DRC- 05 September 2025 – Another bonobo was killed yesterday, September 3, 2025, in the territory of Lodja, Nvunge sector, ELONGO village. A case that perfectly illustrates the drama unfolding. They are there, in the depths of the equatorial forest, hanging from the treetops or covering clearings in search of fruit.
The great apes – chimpanzees, bonobos, gorillas – still live, but barely survive. Far from the romantic image of wildlife documentaries, their daily life in the Democratic Republic of Congo is marked by hunting, fear… and death. And their fate is not just a tragedy for biodiversity. It has become a danger to humanity.

Since September 4, 2025, the health zone of Bulape, in the territory of Mweka, has been on alert. A new Ebola epidemic has been declared. Already 16 deaths, including 4 healthcare workers, out of 28 suspected cases. A virus that returns to haunt a region previously devastated in 2007, 2008, and 2011. Once again, eyes are turned to a silent culprit: hunting and consumption of bushmeat, especially that of great apes.
“It’s not just about killing a totally protected species, which in itself is already a scandal,” says a veterinarian from INRB, his voice tight, after seeing a video where a decapitated bonobo is handled with bare hands, the brain exposed, blood flowing over a hunter’s fingers in the territory of Lodja, Nvunge sector, ELONGO village. “All it takes is a scratch, a cut on the nail, and the virus passes. That’s how we open the door to Ebola.”

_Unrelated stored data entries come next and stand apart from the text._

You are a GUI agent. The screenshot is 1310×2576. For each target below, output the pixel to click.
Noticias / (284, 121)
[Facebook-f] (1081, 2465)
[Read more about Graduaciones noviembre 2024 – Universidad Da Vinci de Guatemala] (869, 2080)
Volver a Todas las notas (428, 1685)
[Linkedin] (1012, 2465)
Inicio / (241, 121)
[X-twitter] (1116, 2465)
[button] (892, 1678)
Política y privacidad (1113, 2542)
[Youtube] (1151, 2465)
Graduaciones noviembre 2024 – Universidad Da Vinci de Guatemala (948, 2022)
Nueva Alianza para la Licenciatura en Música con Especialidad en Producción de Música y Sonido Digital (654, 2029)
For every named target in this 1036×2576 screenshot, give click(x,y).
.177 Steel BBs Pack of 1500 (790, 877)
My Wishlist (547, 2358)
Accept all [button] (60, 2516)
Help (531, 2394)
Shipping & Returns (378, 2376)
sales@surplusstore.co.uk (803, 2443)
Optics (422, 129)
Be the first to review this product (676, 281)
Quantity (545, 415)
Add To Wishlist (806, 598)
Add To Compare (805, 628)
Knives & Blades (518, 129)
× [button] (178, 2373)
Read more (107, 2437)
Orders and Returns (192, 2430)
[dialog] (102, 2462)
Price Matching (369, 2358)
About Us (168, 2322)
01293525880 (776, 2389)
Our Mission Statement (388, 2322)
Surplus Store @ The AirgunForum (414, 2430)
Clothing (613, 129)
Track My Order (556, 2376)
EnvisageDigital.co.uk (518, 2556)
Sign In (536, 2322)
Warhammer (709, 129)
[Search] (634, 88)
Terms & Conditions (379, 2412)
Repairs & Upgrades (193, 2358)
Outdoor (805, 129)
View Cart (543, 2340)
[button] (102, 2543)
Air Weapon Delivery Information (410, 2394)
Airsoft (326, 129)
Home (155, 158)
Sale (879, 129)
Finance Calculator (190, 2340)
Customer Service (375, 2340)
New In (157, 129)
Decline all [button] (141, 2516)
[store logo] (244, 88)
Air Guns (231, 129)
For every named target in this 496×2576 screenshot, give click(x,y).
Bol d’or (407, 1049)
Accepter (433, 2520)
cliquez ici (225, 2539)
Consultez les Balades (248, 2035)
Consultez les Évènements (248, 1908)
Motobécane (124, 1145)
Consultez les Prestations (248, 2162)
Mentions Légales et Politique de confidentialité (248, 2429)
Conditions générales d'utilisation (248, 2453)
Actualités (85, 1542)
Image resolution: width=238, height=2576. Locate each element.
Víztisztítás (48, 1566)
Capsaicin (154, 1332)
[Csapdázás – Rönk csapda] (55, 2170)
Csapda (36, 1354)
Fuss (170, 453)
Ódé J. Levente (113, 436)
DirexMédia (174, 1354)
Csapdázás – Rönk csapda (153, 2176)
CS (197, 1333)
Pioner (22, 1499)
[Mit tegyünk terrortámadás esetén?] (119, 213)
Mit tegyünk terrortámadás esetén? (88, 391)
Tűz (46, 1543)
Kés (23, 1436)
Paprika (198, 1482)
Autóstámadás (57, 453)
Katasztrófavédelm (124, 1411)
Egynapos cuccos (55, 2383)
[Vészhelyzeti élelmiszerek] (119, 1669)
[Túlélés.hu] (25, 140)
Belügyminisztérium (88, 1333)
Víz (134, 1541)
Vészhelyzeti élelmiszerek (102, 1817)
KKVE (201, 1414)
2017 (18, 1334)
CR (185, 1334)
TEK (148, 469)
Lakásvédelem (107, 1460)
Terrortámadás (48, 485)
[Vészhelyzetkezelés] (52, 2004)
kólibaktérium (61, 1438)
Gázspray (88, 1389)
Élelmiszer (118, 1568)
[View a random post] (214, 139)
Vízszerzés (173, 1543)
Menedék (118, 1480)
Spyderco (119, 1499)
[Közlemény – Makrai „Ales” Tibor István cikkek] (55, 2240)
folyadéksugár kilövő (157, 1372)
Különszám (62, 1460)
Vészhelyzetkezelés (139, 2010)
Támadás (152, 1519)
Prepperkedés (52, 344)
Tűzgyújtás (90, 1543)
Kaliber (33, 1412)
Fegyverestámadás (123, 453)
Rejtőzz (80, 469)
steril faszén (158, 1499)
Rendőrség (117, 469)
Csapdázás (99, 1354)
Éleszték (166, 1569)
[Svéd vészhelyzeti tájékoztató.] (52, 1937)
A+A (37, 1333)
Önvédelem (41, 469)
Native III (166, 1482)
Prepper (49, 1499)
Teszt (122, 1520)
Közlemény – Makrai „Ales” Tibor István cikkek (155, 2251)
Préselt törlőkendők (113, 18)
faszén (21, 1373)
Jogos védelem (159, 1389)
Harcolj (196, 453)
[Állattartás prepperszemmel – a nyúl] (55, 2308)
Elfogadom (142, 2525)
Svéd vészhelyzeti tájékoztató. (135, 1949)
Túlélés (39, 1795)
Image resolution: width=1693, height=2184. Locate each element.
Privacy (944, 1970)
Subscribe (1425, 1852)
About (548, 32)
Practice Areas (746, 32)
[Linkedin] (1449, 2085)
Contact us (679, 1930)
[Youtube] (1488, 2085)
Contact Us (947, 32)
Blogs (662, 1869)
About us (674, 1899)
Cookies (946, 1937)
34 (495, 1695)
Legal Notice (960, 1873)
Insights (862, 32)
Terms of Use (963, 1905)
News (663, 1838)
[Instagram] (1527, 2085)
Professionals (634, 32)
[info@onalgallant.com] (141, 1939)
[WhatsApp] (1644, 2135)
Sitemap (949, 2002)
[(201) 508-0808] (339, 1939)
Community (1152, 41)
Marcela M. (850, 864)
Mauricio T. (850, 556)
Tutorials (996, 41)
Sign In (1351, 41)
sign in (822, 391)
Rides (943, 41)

This scene is not isolated. Every week, in the forest markets of the region, primate carcasses are displayed, sold, consumed. For some, it’s about traditions, about survival. But at what price? The Ebola virus – a zoonosis transmitted from animal to human – finds fertile ground in these daily practices.
What is shocking is not just the brutality. It’s the blindness, says an environmentalist contacted by phone by kilalopress. “Great apes are not like other animals. They are our closest genetic cousins, sharing more than 98% of our DNA. They live in complex social groups, mourn their dead, play with their young, support their injured,” he adds. Scientists speak of them with respect, communities kill them with indifference.

And yet, they are the gardeners of the forest. By dispersing seeds, by maintaining the balance of ecosystems, they are essential to the regeneration of Congolese forests. Their disappearance endangers much more than their species: it weakens the entire chain of life. In several forest provinces of Congo, local populations are often trapped by poverty and lack of information. They are victims as much as they are responsible. In schools, there is no awareness about the risks associated with wildlife. In markets, no veterinary control. And in the forests, traps close as much on animals as on the future of villages.
Experts are clear: protecting great apes is also about protecting ourselves. Each carcass sold, each animal handled without precaution, brings the next epidemic a little closer. The protection of wildlife can no longer be seen as a luxury or a foreign constraint. It has become a health, ecological, and human imperative.

The Ministry of Health must work closely with the Ministry of Environment, and especially with forest communities, to educate, prevent, protect. Information campaigns must be launched in local languages, with respected community relays. It is urgent to offer viable food and economic alternatives. What if we looked at great apes differently? What if, instead of seeing them as prey, we saw them as neighbors, distant relatives? Beings who laugh, who love, who suffer. Who flee when they hear humans approach. Who huddle against their young, like us.
Jonas Bombwe, an environmentalist from Miti in South Kivu, thinks that much more needs to be done: “It’s time to remember that every virus, every death, every tear in Congolese villages has a deep root: the rupture between man and nature. Restoring this link is perhaps, finally, the beginning of healing.”